L’ancien éditorialiste Yvan Martial soulève une autre perspective. « Avec une population d'environ 1,2 million d'habitants, je ne ressens pas encore le début d'une campagne électorale active. Il n’y a que 2 000 à 3000 personnes à Maurice qui sont actuellement réellement préoccupées par toute cette chose politique. L'attention des citoyens se tournera davantage vers les élections lorsque l'assemblée sera dissoute, marquant ainsi le début officiel de la course électorale », dit-il. 

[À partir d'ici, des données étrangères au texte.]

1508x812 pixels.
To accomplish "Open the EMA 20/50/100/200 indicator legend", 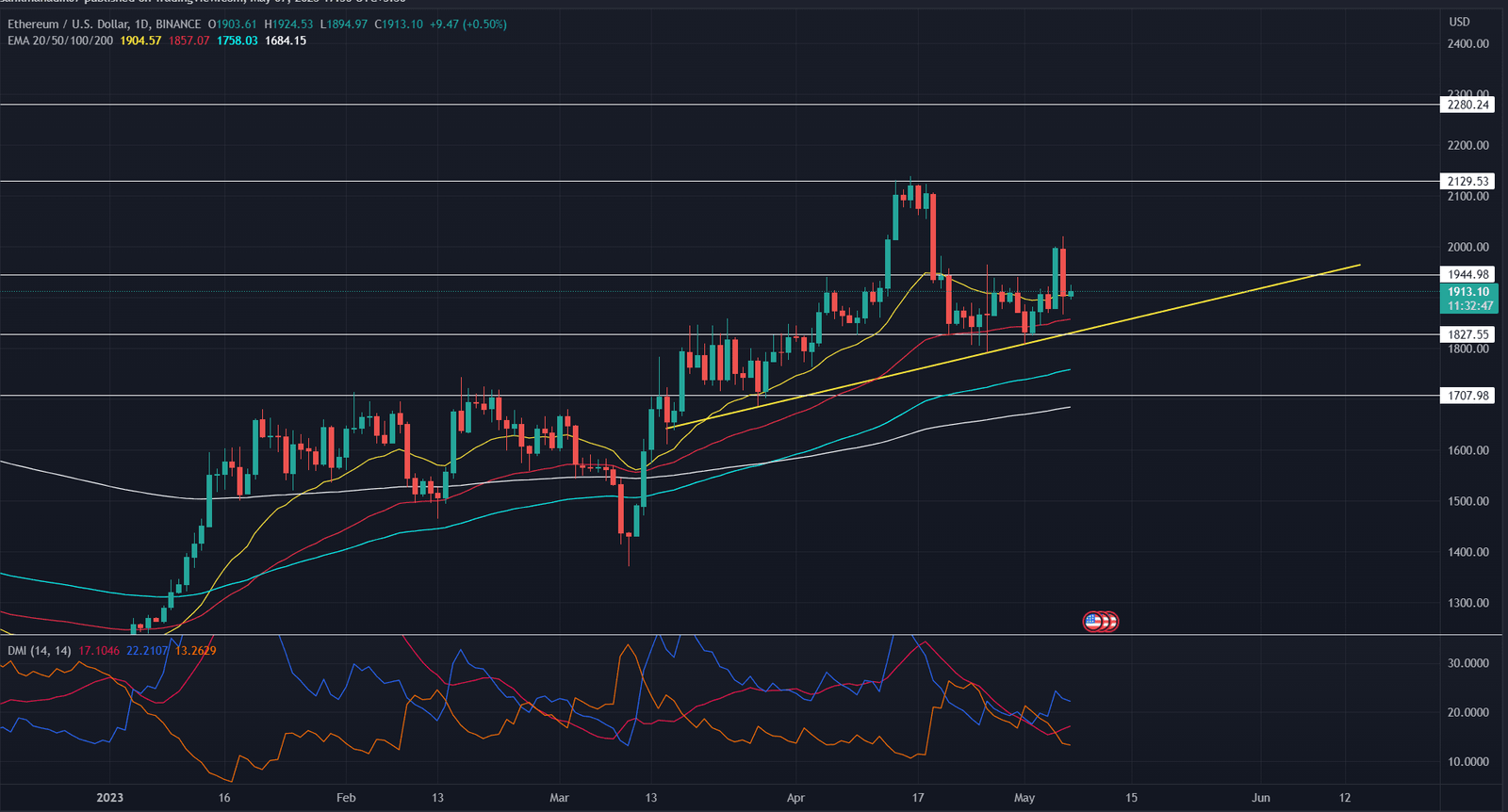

L'idée avancée par Yvan Martial est que les leaders politiques ne doivent pas projeter leurs rêves sur la réalité du terrain. « La population a des préoccupations diverses et préfère se concentrer sur le coût de la vie, sur la manière de dépenser son argent, entre autres. Les aspirations politiques des dirigeants ne coïncident pas nécessairement avec les besoins et les priorités de la population ». Évoquant le licenciement de la syndicaliste et employée d’Air Mauritius Yogita Baboo-Rama, il déplore que l’opposition ne se soit pas réellement intéressée au cas de cette personne. « Je pense même que l’opposition aurait agi de la même manière si ses membres avaient été au pouvoir. »

Abdallah Goolamallee, chargé de cours et observateur politique, rappelle que les protagonistes politiques ne sont pas les arbitres de l'annonce des élections, cette prérogative revenant au Premier ministre. Notant le caractère stratégique de la concrétisation de l’alliance PTr-MMM-PMSD, il souligne qu’elle a été scellée « en anticipant un éventuel revers devant le Privy Council par rapport à la contestation de l’élection du Premier ministre. Il s’agit ni plus ni moins d’une manipulation de l'opinion publique, avec une tentative de créer une perception préélectorale au sein de la population. » 

Commentant la manière dont le gouvernement a décidé de donner la réplique à l’opposition, Abdallah Goolamallee affirme que cela a été une réponse basique en considérant qu'il n'y a pas encore d'enjeu électoral majeur à ce stade. Il dit observer que l’opposition s’efforce de créer une impression de campagne électorale, mais il estime que cela concerne principalement ses partisans et une partie spécifique de la population. « L'ensemble de la population sait que les élections ne sont pas imminentes. Les préoccupations des citoyens sont plus orientées vers les décisions gouvernementales qui pourraient améliorer leurs conditions de vie », conclut-il.